Harald Kloser passe donc en revue tous les clichés du genre, qu’il s’agisse des percussions exotiques, des chants africains tribaux ou des instruments tendance « couleur locale/dépaysement garanti ». Si certains passages se veulent plus doux et intime comme « Evolet » ou « I Was Not Brave » (avec son inévitable duduk), accompagnant les scènes plus humaines et calmes du film, ce sont les passages d’action qui s’imposent ici par leur puissance et leur efficacité incontestable sur les images.

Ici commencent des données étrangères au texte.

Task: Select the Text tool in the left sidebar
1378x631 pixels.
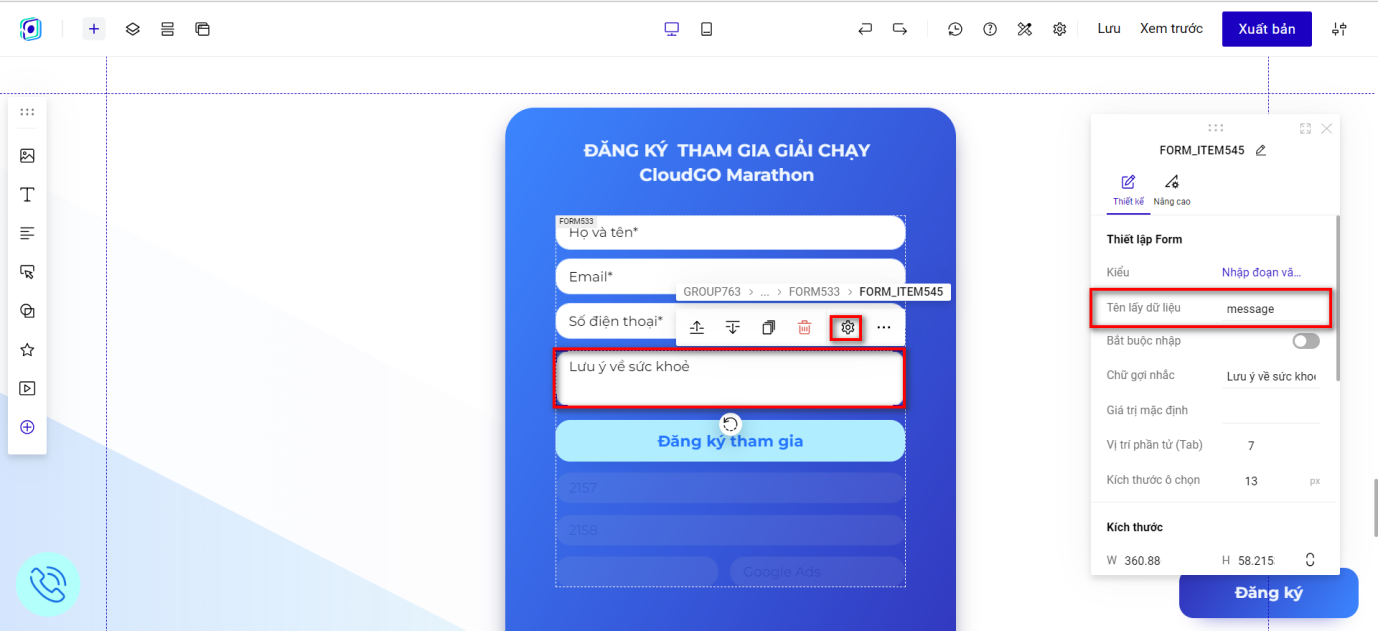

On pense tout d’abord à la chasse aux mammouths de « Mannak Hunt » (cordes survoltées, percussions tribales, rythmes massifs à la « AVP », sonorités exotiques diverses, etc.), « Night of the Tiger » avec ses percussions tribales massives lorsque D’Leh affronte le tigre aux dents de sabre, sans oublier l’excitant « Terror Birds » (scène de l’attaque des oiseaux carnivores), sans aucun doute le meilleur morceau d’action du score de « 10.000 B.C. ». Hélas, l’ensemble sent le réchauffé à plein nez et le manque d’idées flagrant. On est loin ici de la richesse orchestrale de « The 13th Floor ». Kloser aligne ici aussi les clichés les uns à la suite des autres, même s’il fait preuve d’une grande maîtrise dans ces grandes séquences d’action, manipulant les rythmes et les percussions avec un certain savoir-faire. Sa musique apporte l’excitation épique nécessaire aux images, tout en faisant monter la tension au cours de la traque des créatures de « Terror Birds ». A noter ici la façon dont Kloser manipule les changements de rythme et de tempi, avec de nombreux effets de rupture qui ne sont pas sans rappeler certains passages de « AVP ».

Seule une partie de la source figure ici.